*ASSIGNMENT*:
Each line below has to be output exactly, from first to last.

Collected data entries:
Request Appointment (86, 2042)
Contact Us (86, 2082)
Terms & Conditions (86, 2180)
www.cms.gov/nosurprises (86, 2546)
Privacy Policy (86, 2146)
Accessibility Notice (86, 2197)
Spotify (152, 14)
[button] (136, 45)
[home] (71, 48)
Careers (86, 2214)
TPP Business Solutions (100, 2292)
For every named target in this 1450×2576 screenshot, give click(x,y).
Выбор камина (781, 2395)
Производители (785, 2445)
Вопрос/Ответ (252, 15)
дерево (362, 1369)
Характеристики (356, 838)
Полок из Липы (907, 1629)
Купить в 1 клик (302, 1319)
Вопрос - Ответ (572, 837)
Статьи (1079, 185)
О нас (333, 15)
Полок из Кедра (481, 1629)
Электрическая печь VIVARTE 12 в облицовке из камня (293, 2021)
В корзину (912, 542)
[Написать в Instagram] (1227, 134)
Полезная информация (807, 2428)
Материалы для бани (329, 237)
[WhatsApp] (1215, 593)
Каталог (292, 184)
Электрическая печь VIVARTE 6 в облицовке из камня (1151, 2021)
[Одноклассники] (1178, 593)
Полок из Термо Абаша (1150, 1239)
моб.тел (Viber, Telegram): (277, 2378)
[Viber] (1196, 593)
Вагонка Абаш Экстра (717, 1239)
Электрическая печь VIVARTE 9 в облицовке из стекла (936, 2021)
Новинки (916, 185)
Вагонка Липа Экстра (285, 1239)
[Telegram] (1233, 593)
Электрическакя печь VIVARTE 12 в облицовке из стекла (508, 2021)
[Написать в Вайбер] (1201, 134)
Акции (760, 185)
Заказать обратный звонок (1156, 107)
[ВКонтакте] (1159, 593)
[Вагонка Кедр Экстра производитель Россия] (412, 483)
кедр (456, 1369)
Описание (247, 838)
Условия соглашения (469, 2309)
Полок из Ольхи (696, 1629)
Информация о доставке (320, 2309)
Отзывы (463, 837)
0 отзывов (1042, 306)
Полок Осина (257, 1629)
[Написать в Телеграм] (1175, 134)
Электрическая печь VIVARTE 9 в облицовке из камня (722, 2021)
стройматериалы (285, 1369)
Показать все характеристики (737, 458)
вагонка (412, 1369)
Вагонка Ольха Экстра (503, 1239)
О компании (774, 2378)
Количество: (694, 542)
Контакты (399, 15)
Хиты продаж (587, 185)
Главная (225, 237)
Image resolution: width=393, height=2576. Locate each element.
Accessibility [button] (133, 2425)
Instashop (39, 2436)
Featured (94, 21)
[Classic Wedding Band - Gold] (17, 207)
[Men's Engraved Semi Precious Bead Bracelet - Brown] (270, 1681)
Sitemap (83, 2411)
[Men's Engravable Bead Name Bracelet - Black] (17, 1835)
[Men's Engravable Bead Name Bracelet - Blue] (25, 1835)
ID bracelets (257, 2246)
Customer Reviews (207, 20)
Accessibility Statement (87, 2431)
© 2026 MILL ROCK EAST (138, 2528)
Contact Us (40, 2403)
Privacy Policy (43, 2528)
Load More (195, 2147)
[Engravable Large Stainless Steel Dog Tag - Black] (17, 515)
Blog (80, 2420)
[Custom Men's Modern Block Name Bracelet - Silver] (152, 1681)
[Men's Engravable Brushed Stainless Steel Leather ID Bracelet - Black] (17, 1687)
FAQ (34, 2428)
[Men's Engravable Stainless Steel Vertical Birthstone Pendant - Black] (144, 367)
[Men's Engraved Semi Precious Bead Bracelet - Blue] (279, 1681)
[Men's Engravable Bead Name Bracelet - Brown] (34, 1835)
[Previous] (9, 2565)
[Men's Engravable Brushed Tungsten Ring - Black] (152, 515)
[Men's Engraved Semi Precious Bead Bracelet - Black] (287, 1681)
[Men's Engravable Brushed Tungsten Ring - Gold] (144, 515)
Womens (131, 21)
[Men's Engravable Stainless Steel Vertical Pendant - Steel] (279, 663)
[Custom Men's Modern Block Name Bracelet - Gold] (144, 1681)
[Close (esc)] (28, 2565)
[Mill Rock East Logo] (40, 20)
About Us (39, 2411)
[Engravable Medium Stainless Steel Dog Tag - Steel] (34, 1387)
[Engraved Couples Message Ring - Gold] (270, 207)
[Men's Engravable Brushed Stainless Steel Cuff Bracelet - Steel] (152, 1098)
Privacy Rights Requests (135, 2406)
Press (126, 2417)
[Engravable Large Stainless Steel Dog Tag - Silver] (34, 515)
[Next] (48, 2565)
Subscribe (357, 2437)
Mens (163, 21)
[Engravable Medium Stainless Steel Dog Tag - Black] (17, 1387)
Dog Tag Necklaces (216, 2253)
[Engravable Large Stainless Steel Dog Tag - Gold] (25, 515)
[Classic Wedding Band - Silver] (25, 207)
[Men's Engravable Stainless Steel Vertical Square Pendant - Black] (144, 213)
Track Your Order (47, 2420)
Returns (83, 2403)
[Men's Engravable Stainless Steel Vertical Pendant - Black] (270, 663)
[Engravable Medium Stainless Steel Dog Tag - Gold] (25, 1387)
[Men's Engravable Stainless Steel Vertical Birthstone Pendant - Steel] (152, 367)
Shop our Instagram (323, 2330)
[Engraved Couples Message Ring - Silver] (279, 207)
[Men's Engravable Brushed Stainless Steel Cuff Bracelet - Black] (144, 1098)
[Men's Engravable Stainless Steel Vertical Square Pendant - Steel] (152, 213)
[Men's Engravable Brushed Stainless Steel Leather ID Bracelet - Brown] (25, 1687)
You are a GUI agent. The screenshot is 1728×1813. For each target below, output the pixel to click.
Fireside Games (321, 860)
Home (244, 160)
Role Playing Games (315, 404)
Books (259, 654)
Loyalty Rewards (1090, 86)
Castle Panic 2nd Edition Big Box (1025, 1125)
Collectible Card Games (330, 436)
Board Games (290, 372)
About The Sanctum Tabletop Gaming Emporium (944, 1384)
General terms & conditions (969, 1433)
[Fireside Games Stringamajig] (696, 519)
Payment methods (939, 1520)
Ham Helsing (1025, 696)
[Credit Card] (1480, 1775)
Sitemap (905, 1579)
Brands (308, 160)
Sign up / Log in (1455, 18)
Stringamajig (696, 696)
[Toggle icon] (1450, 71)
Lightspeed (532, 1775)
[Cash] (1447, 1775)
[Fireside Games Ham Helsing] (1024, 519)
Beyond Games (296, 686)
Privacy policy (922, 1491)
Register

*SOLUTION FOR THIS TASK*:
Request Appointment (86, 2042)
Contact Us (86, 2082)
Terms & Conditions (86, 2180)
www.cms.gov/nosurprises (86, 2546)
Privacy Policy (86, 2146)
Accessibility Notice (86, 2197)
Spotify (152, 14)
[button] (136, 45)
[home] (71, 48)
Careers (86, 2214)
TPP Business Solutions (100, 2292)
For every named target in this 1450×2576 screenshot, give click(x,y).
Выбор камина (781, 2395)
Производители (785, 2445)
Вопрос/Ответ (252, 15)
дерево (362, 1369)
Характеристики (356, 838)
Полок из Липы (907, 1629)
Купить в 1 клик (302, 1319)
Вопрос - Ответ (572, 837)
Статьи (1079, 185)
О нас (333, 15)
Полок из Кедра (481, 1629)
Электрическая печь VIVARTE 12 в облицовке из камня (293, 2021)
В корзину (912, 542)
[Написать в Instagram] (1227, 134)
Полезная информация (807, 2428)
Материалы для бани (329, 237)
[WhatsApp] (1215, 593)
Каталог (292, 184)
Электрическая печь VIVARTE 6 в облицовке из камня (1151, 2021)
[Одноклассники] (1178, 593)
Полок из Термо Абаша (1150, 1239)
моб.тел (Viber, Telegram): (277, 2378)
[Viber] (1196, 593)
Вагонка Абаш Экстра (717, 1239)
Электрическая печь VIVARTE 9 в облицовке из стекла (936, 2021)
Новинки (916, 185)
Вагонка Липа Экстра (285, 1239)
[Telegram] (1233, 593)
Электрическакя печь VIVARTE 12 в облицовке из стекла (508, 2021)
[Написать в Вайбер] (1201, 134)
Акции (760, 185)
Заказать обратный звонок (1156, 107)
[ВКонтакте] (1159, 593)
[Вагонка Кедр Экстра производитель Россия] (412, 483)
кедр (456, 1369)
Описание (247, 838)
Условия соглашения (469, 2309)
Полок из Ольхи (696, 1629)
Информация о доставке (320, 2309)
Отзывы (463, 837)
0 отзывов (1042, 306)
Полок Осина (257, 1629)
[Написать в Телеграм] (1175, 134)
Электрическая печь VIVARTE 9 в облицовке из камня (722, 2021)
стройматериалы (285, 1369)
Показать все характеристики (737, 458)
вагонка (412, 1369)
Вагонка Ольха Экстра (503, 1239)
О компании (774, 2378)
Количество: (694, 542)
Контакты (399, 15)
Хиты продаж (587, 185)
Главная (225, 237)
Image resolution: width=393, height=2576. Locate each element.
Accessibility [button] (133, 2425)
Instashop (39, 2436)
Featured (94, 21)
[Classic Wedding Band - Gold] (17, 207)
[Men's Engraved Semi Precious Bead Bracelet - Brown] (270, 1681)
Sitemap (83, 2411)
[Men's Engravable Bead Name Bracelet - Black] (17, 1835)
[Men's Engravable Bead Name Bracelet - Blue] (25, 1835)
ID bracelets (257, 2246)
Customer Reviews (207, 20)
Accessibility Statement (87, 2431)
© 2026 MILL ROCK EAST (138, 2528)
Contact Us (40, 2403)
Privacy Policy (43, 2528)
Load More (195, 2147)
[Engravable Large Stainless Steel Dog Tag - Black] (17, 515)
Blog (80, 2420)
[Custom Men's Modern Block Name Bracelet - Silver] (152, 1681)
[Men's Engravable Brushed Stainless Steel Leather ID Bracelet - Black] (17, 1687)
FAQ (34, 2428)
[Men's Engravable Stainless Steel Vertical Birthstone Pendant - Black] (144, 367)
[Men's Engraved Semi Precious Bead Bracelet - Blue] (279, 1681)
[Men's Engravable Bead Name Bracelet - Brown] (34, 1835)
[Previous] (9, 2565)
[Men's Engravable Brushed Tungsten Ring - Black] (152, 515)
[Men's Engraved Semi Precious Bead Bracelet - Black] (287, 1681)
[Men's Engravable Brushed Tungsten Ring - Gold] (144, 515)
Womens (131, 21)
[Men's Engravable Stainless Steel Vertical Pendant - Steel] (279, 663)
[Custom Men's Modern Block Name Bracelet - Gold] (144, 1681)
[Close (esc)] (28, 2565)
[Mill Rock East Logo] (40, 20)
About Us (39, 2411)
[Engravable Medium Stainless Steel Dog Tag - Steel] (34, 1387)
[Engraved Couples Message Ring - Gold] (270, 207)
[Men's Engravable Brushed Stainless Steel Cuff Bracelet - Steel] (152, 1098)
Privacy Rights Requests (135, 2406)
Press (126, 2417)
[Engravable Large Stainless Steel Dog Tag - Silver] (34, 515)
[Next] (48, 2565)
Subscribe (357, 2437)
Mens (163, 21)
[Engravable Medium Stainless Steel Dog Tag - Black] (17, 1387)
Dog Tag Necklaces (216, 2253)
[Engravable Large Stainless Steel Dog Tag - Gold] (25, 515)
[Classic Wedding Band - Silver] (25, 207)
[Men's Engravable Stainless Steel Vertical Square Pendant - Black] (144, 213)
Track Your Order (47, 2420)
Returns (83, 2403)
[Men's Engravable Stainless Steel Vertical Pendant - Black] (270, 663)
[Engravable Medium Stainless Steel Dog Tag - Gold] (25, 1387)
[Men's Engravable Stainless Steel Vertical Birthstone Pendant - Steel] (152, 367)
Shop our Instagram (323, 2330)
[Engraved Couples Message Ring - Silver] (279, 207)
[Men's Engravable Brushed Stainless Steel Cuff Bracelet - Black] (144, 1098)
[Men's Engravable Stainless Steel Vertical Square Pendant - Steel] (152, 213)
[Men's Engravable Brushed Stainless Steel Leather ID Bracelet - Brown] (25, 1687)
You are a GUI agent. The screenshot is 1728×1813. For each target below, output the pixel to click.
Fireside Games (321, 860)
Home (244, 160)
Role Playing Games (315, 404)
Books (259, 654)
Loyalty Rewards (1090, 86)
Castle Panic 2nd Edition Big Box (1025, 1125)
Collectible Card Games (330, 436)
Board Games (290, 372)
About The Sanctum Tabletop Gaming Emporium (944, 1384)
General terms & conditions (969, 1433)
[Fireside Games Stringamajig] (696, 519)
Payment methods (939, 1520)
Ham Helsing (1025, 696)
[Credit Card] (1480, 1775)
Sitemap (905, 1579)
Brands (308, 160)
Sign up / Log in (1455, 18)
Stringamajig (696, 696)
[Toggle icon] (1450, 71)
Lightspeed (532, 1775)
[Cash] (1447, 1775)
[Fireside Games Ham Helsing] (1024, 519)
Beyond Games (296, 686)
Privacy policy (922, 1491)
Register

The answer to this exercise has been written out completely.